◆ What the task requires
Report each line of the records below that contains the string "agent", copying the lines in full. Case counts.

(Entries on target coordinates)
★ ★ ★ ★ ★ ★ ★
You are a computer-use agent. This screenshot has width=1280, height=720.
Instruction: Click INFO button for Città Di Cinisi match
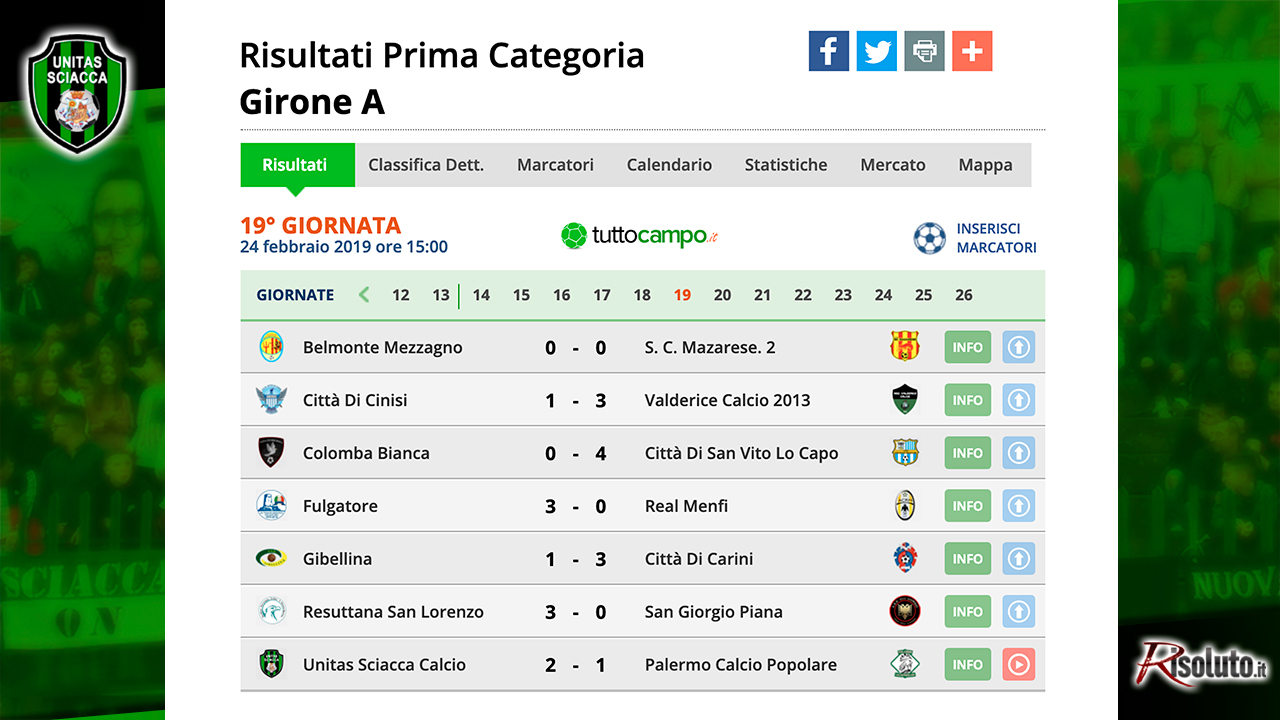click(x=968, y=400)
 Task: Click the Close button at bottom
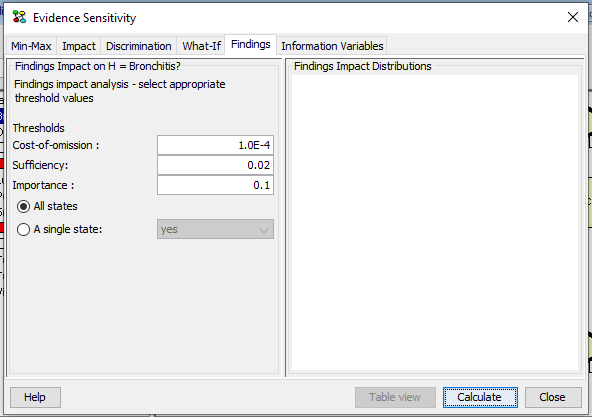pos(553,397)
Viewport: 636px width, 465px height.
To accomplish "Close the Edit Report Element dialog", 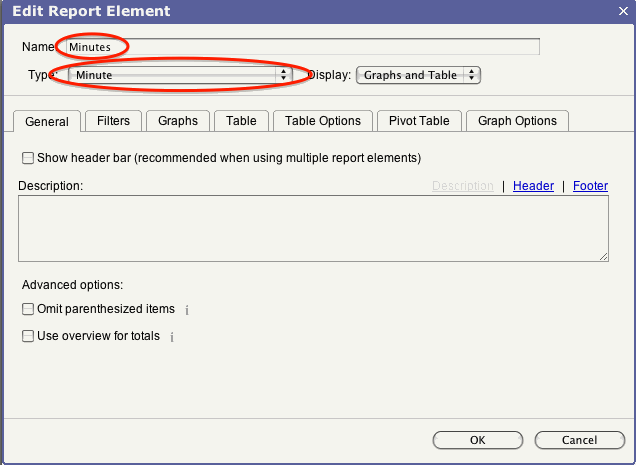I will pyautogui.click(x=622, y=11).
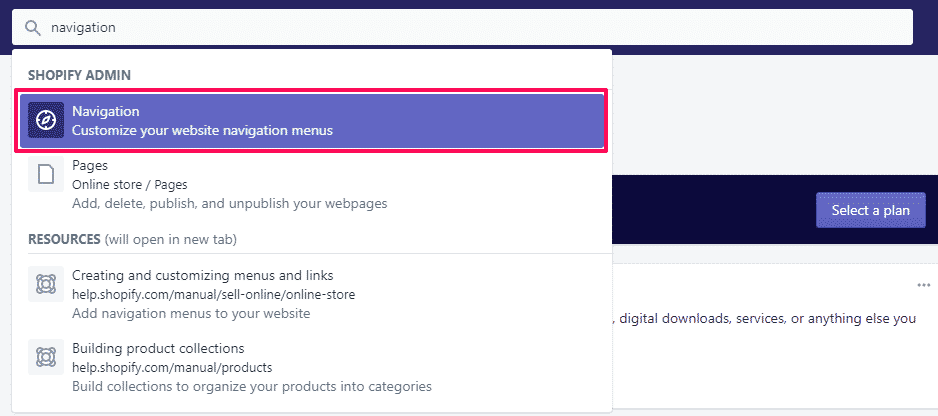Open the Pages search result
This screenshot has height=416, width=938.
pos(90,166)
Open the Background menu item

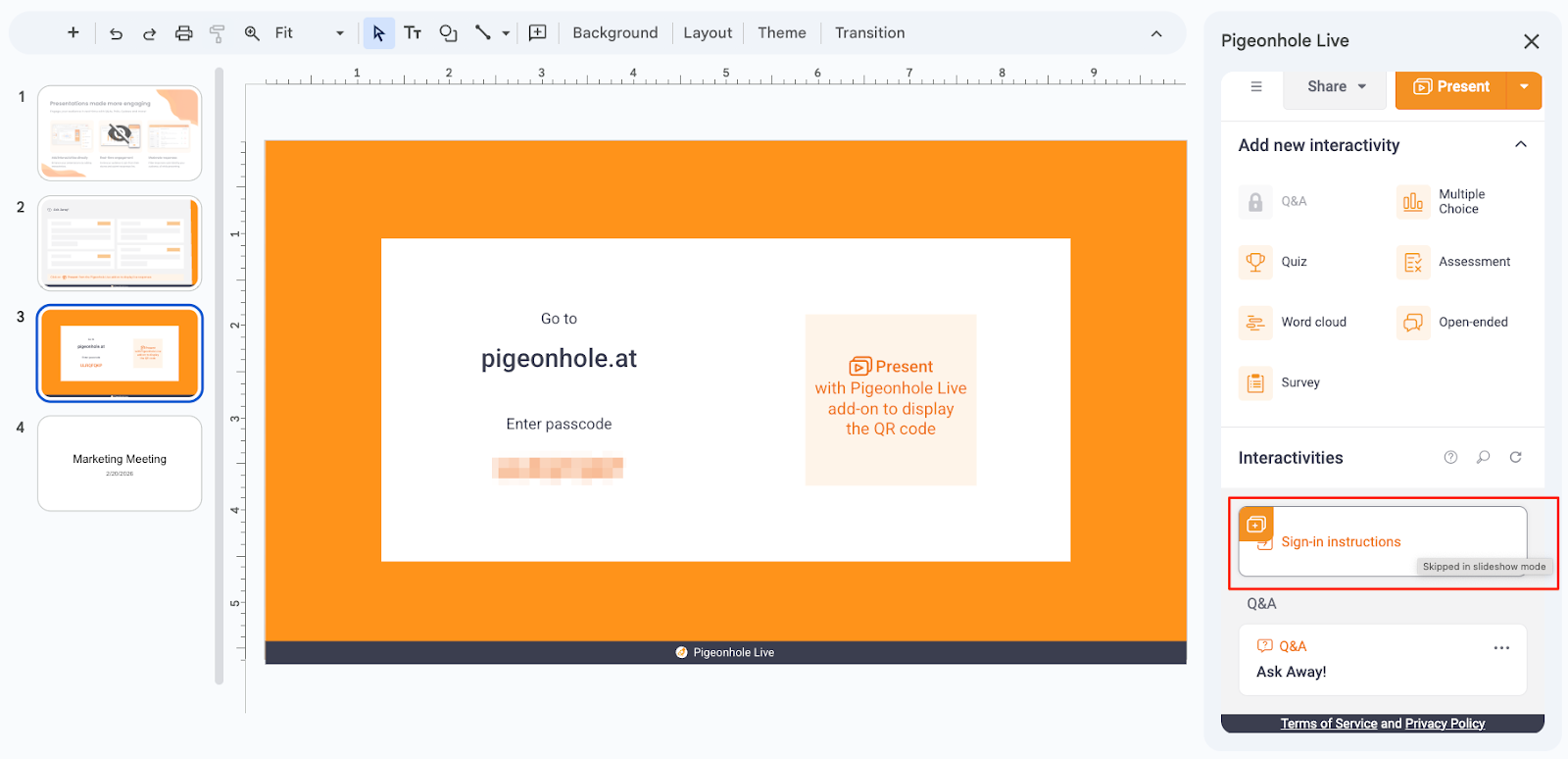click(x=614, y=33)
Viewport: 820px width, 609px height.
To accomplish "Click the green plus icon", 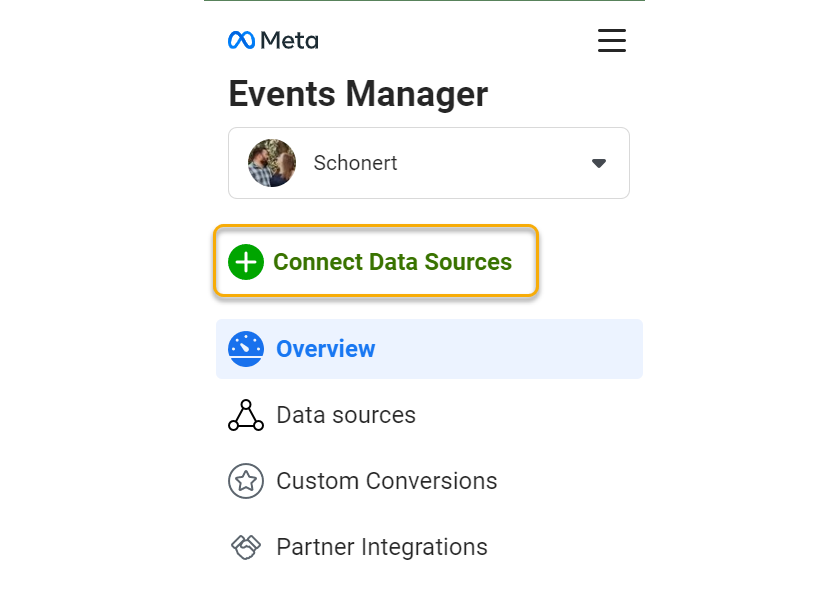I will [245, 262].
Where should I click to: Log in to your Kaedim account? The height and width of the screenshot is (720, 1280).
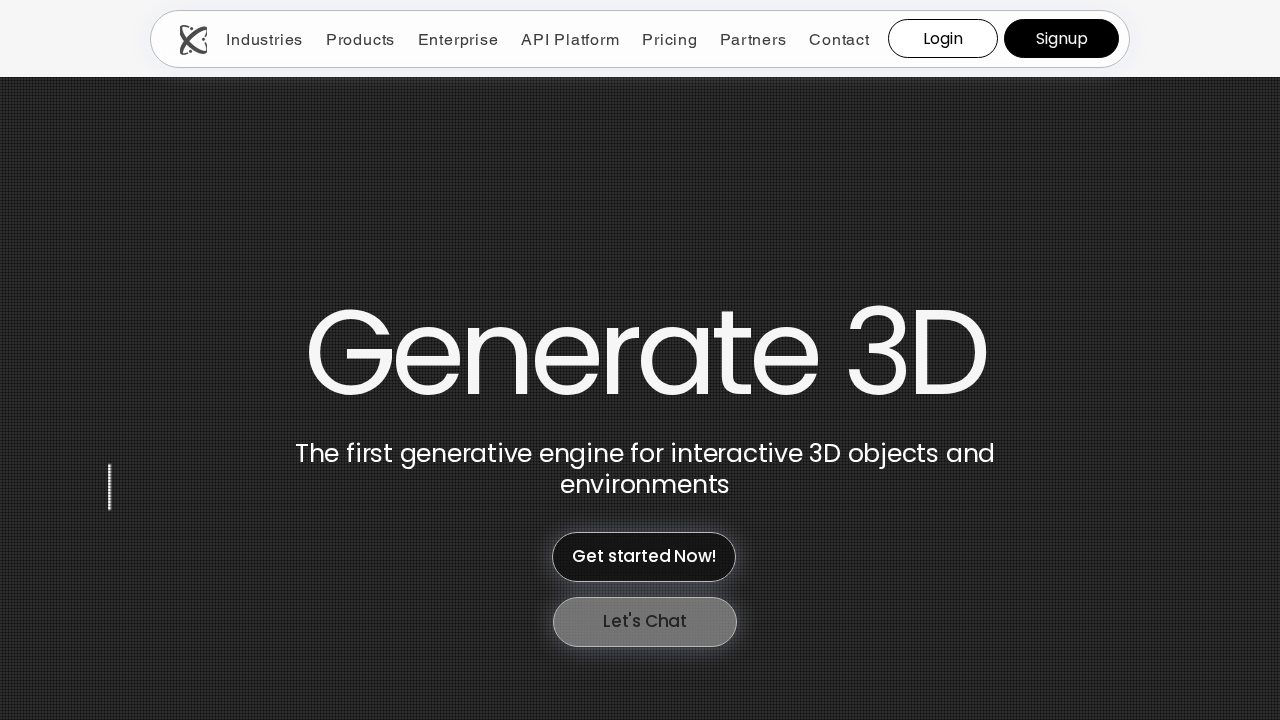click(943, 38)
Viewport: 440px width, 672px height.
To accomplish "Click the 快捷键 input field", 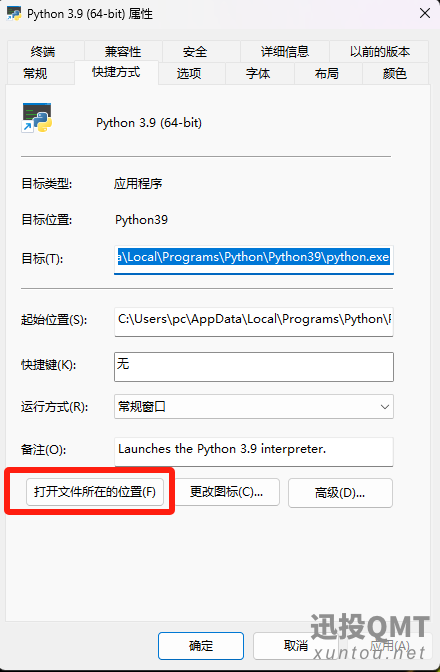I will [254, 366].
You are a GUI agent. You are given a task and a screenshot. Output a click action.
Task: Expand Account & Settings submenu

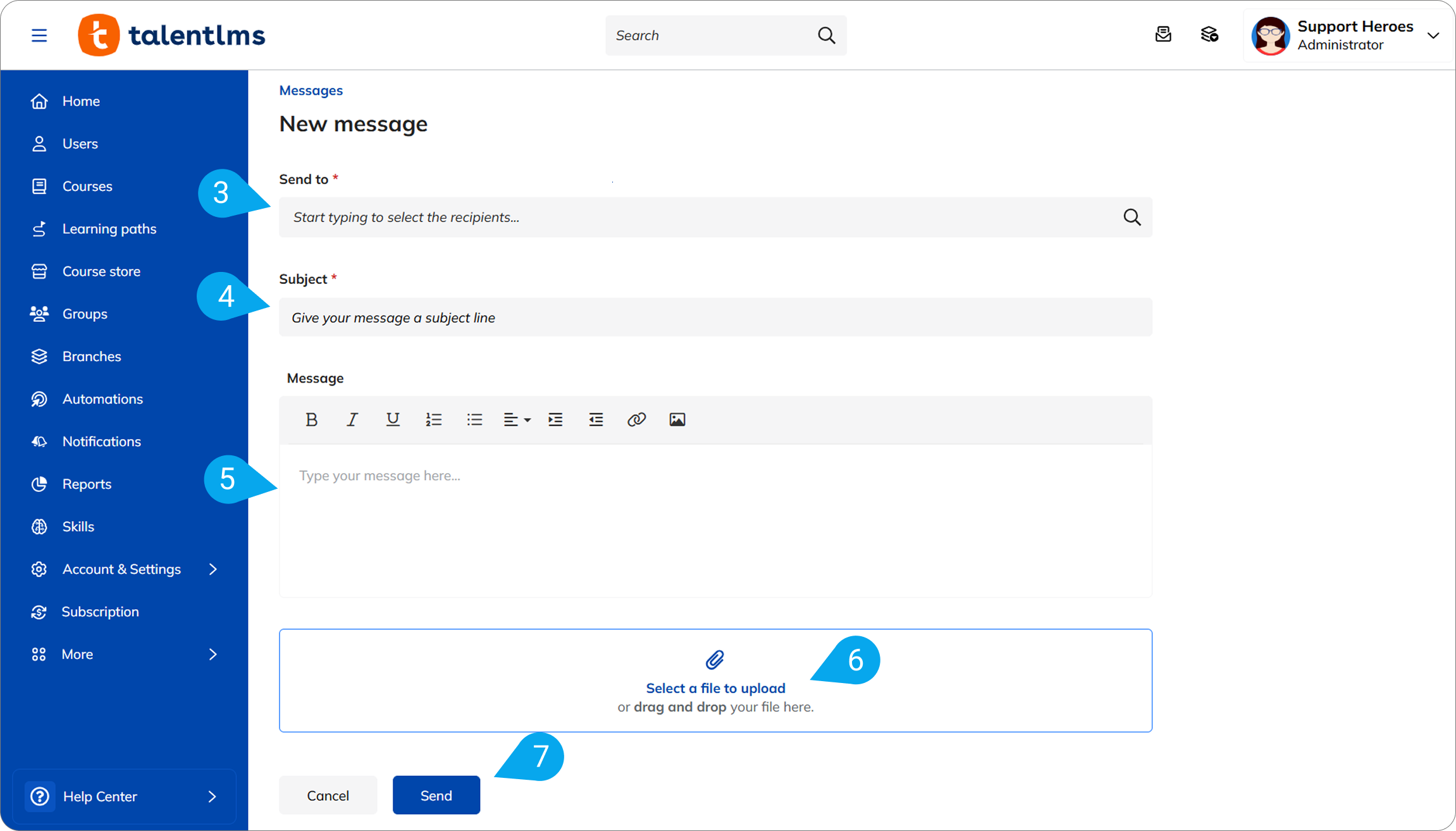click(213, 569)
★ ★ ★ ★ ★ ★ ★
◆ Result of the exercise
You are a computer-use agent. This screenshot has width=1280, height=720.
You are a GUI agent. You are given a task and a screenshot. Output a click action.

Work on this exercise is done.